Computed tomography angiography (CTA) is the medical imaging modality that focuses mainly on evaluating the human vascular system. In computed tomography (CT), multiple tomographic high contrast images between bony structures and soft tissue are reconstructed. This is one of the main signatures and differentiators of CT over the other tomographic medical imaging modalities. However, visualization of blood vessels using conventional CT is difficult due to the similarity and overlap in the CT numbers (CTN) between vessels and their surrounding soft tissues.

On the other hand, in CTA the vessels’ CTN compared to the surrounding tissue is enhanced and thus, the vessels are visible. This enhancement is due to the use of a contrast agent injected into patients before the acquisition of the CT scan. Consequently, this increases the vessels’ X-ray attenuation coefficients leading to an increase in the vessels’ CTN and thus enhances the contrast with the surrounding tissues [1]. Clinicians may then visualize vessels in 2-D tomographic views, which is a tedious task and not optimal for diagnosis. Vessels are 3-D tree-like structures that are much better represented using 3-D visualization techniques [2].

3-D visualization techniques, such as maximum intensity projection or volume rendering are known techniques that help in visualizing 3-D data [3] [4] [5]. However, the high CTN for bone (e.g., the skull in a head scan) creates a major external barrier in visualizing internal blood vessels. Excluding high CTN with basic image processing may cause the removal of some vessels filled with contrast agents. This is due to the overlapping CTN distributions for bone and contrast-filled vessels. Most of this is due to the partial volume averaging effect where each voxel contains more than one tissue which renders the voxel value to be higher or lower than expected [2].

Current diagnostic techniques in CTA employ semi-automatic editing techniques to eliminate bones [6]. The tracing is usually performed in exclusive or inclusive editing mode which both require a lot of operator time. In addition, the results are influenced by the intra- and inter-operator variability. Investigators have developed hybrid semi-automated editing programs in an effort to reduce the operator time [7]. In these techniques, an automated 2-D segmentation procedure is performed to produce a set of labeled images. The user then selects a small number of labeled images along with a connectivity algorithm to collect related segments for the inclusion of the edited sections. This method is computationally intensive and not suitable for clinical practice.

Additionally, automatic bone removal techniques have been developed to extract bone which allows 3D visualization of the vessels [2]. Although these techniques require only one set of CTA data, the required concentration level of the contrast agent is not addressed.

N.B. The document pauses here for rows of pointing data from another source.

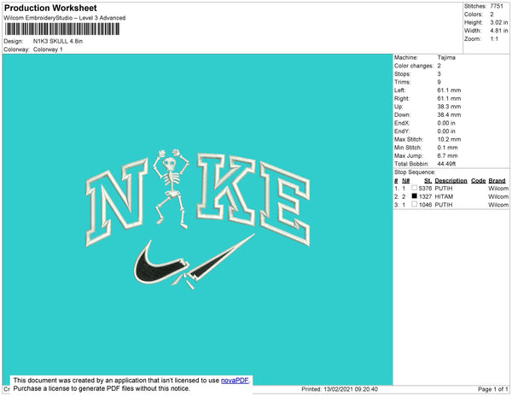Click the novaPDF link in the notice
This screenshot has width=512, height=396.
click(235, 381)
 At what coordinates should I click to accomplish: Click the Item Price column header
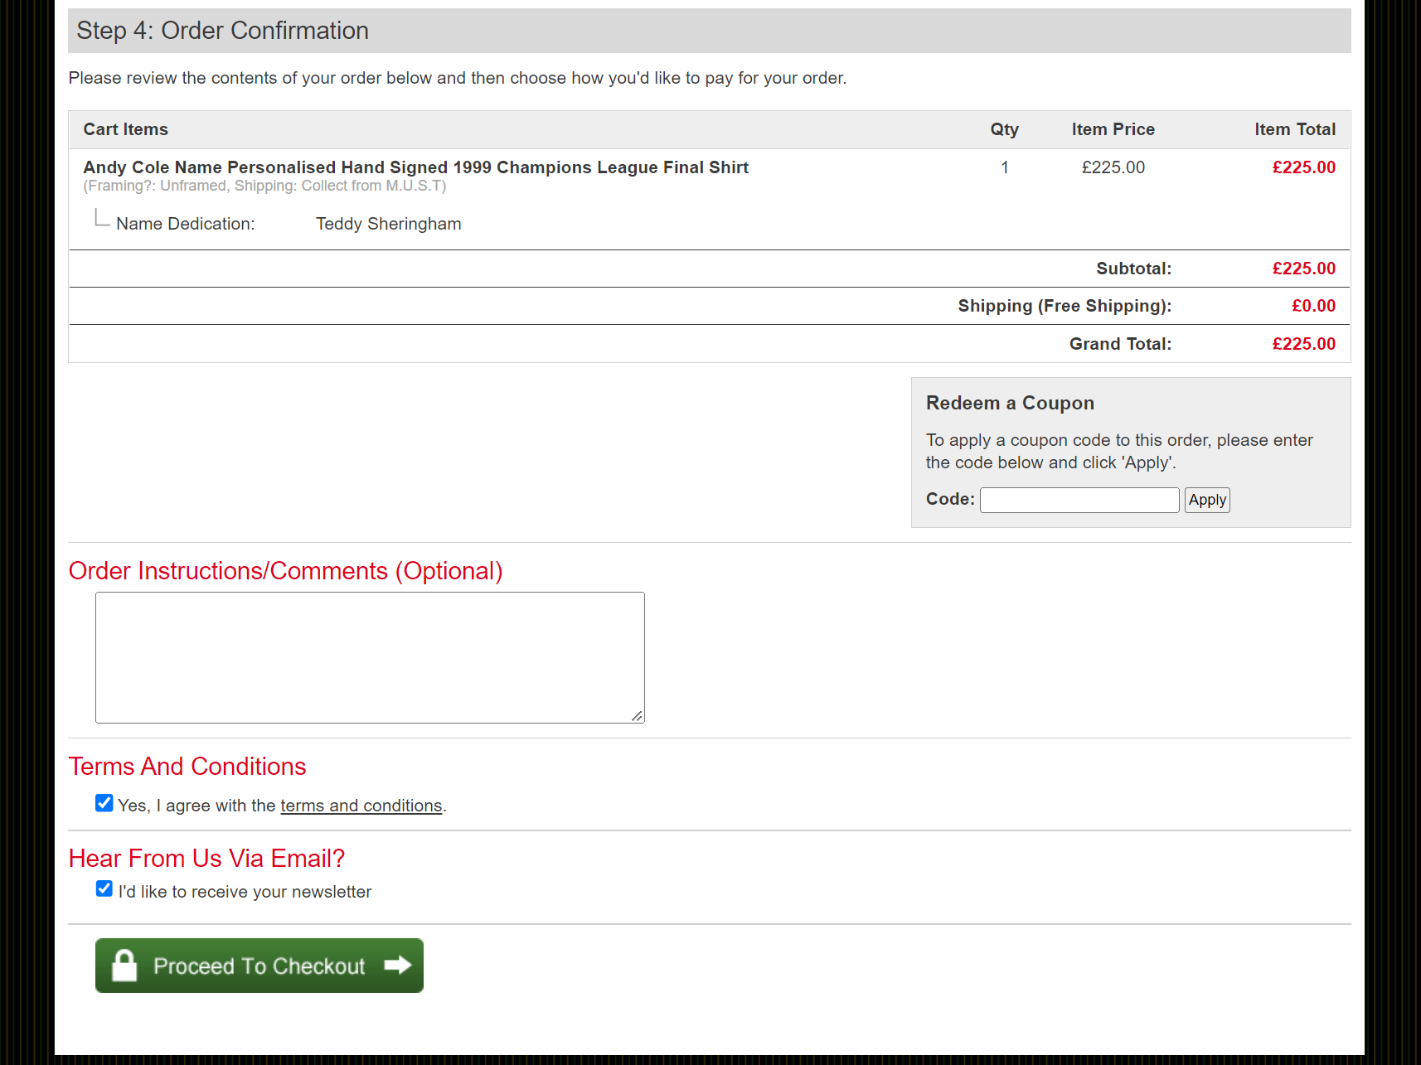[1113, 129]
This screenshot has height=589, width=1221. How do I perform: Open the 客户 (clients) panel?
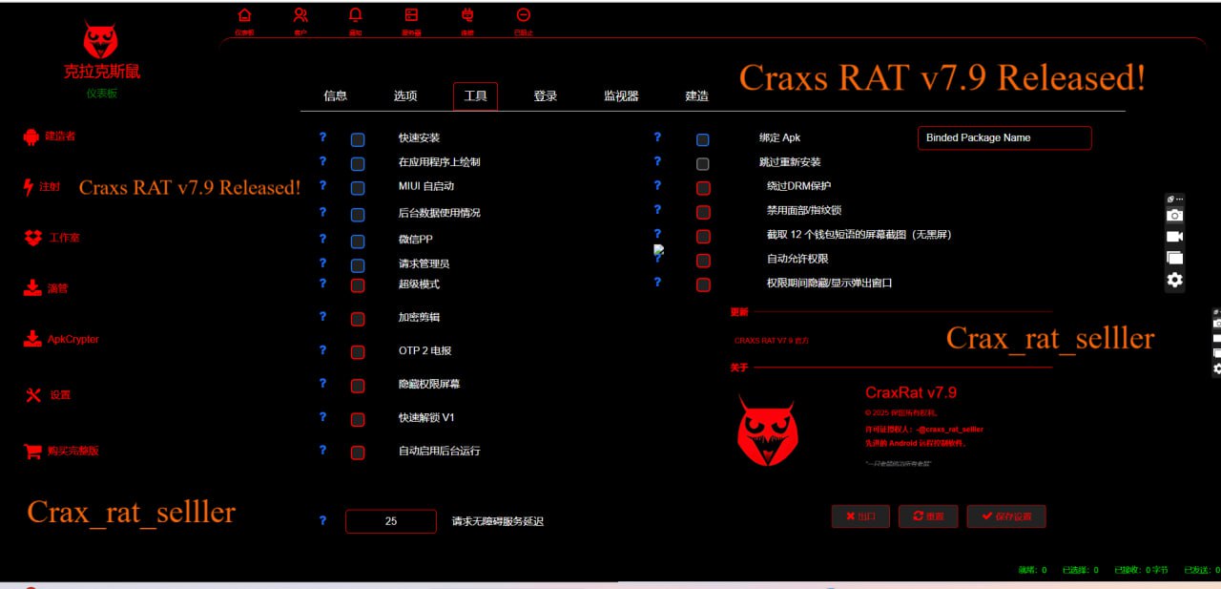click(x=300, y=16)
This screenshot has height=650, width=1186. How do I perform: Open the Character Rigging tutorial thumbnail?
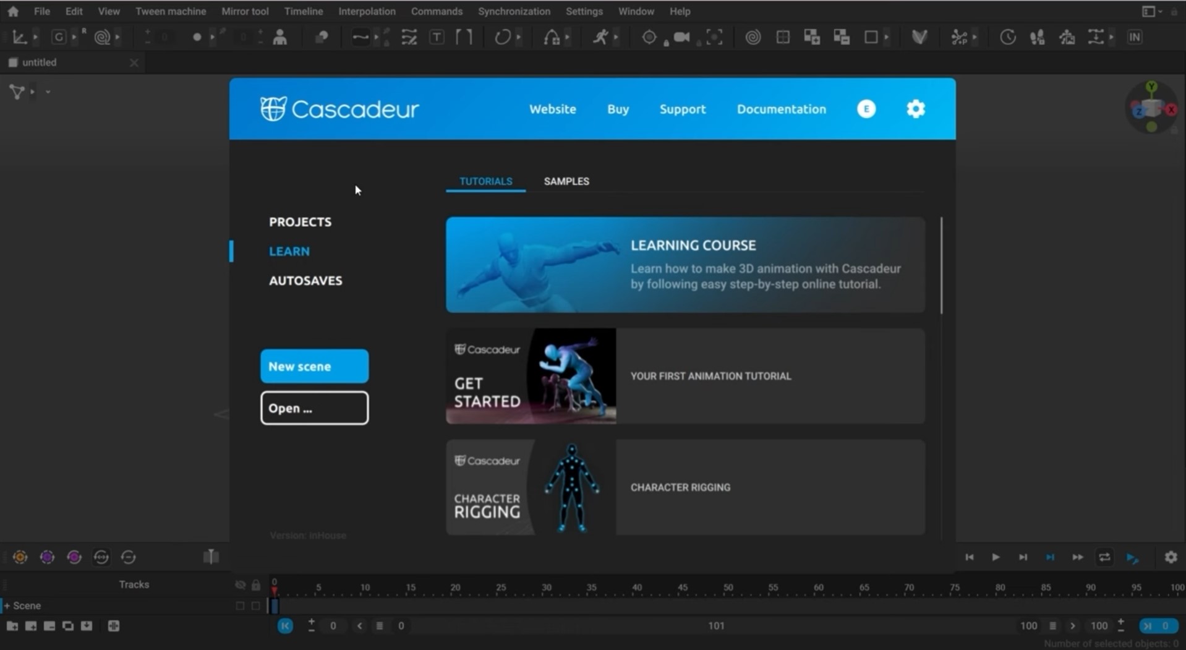[x=531, y=487]
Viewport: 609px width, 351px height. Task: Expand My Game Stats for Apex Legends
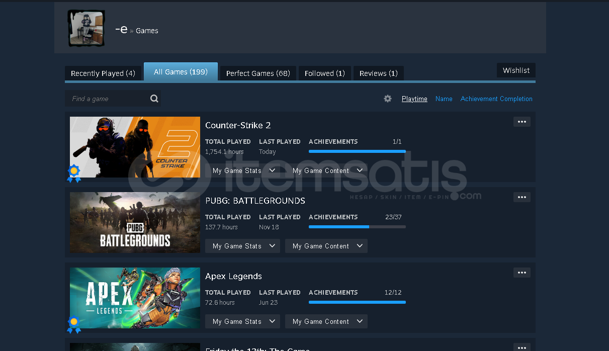coord(242,321)
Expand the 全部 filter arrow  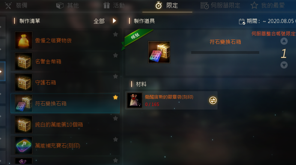(114, 21)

Another approach proposed in the literature involves the use of warped matching for digital subtraction of data sets corresponding to pre- and post-contrast injection [8]. This method requires the availability of two data sets (pre- and post-) contrast patient injection, encounter the issue with misregistration of the two data sets, and the amount of contrast agent required is not addressed.

All of the aforementioned techniques involving CTA data do not address the minimum required concentration level of the contrast agent that should be administered to the patient. Some patients cannot handle the typical concentration level of contrast agent due to kidney dysfunction [9] [10]. Therefore, there is a need for a new technique that uses a low concentration of contrast agents. Exploring the acquisition of X-ray CT with the use of different concentrations of iodine while accomplishing the required clinical tasks is greatly needed, which is the main idea of this research.

Monte Carlo simulation helps in achieving this task without subjecting the patient to any radiation dose or discomfort [11] - [17]. The aim of this research is to investigate the feasibility of developing a model through simulating computed tomography angiography (CTA) data with different iodine concentrations. This research studies the feasibility of visualizing blood vessels using a low contrast agent. The proposed technique should render the vascular data in 3-D, unveiling any aneurysms or calcifications in a clear manner. This enhancement in vessel visualization is expected to increase the sensitivity of clinical diagnoses.

2. Materials and Methods

2.1. X-Ray CT Simulation

Monte Carlo simulation based on GEANT4 (GEometry ANd Tracking) via vGATE (Virtual Geant4 Application for Tomography Emission) mimics the acquision of X-ray computed tomography (CT) projections [11] - [17]. Figure 1 shows the X-ray CT setup in our simulation, where the patient was rotated while keeping the source and the detectors fixed. The X-ray source emits a typical poly-energetic spectrum of a CT scanner at a maximum of 120 KeV energy photon.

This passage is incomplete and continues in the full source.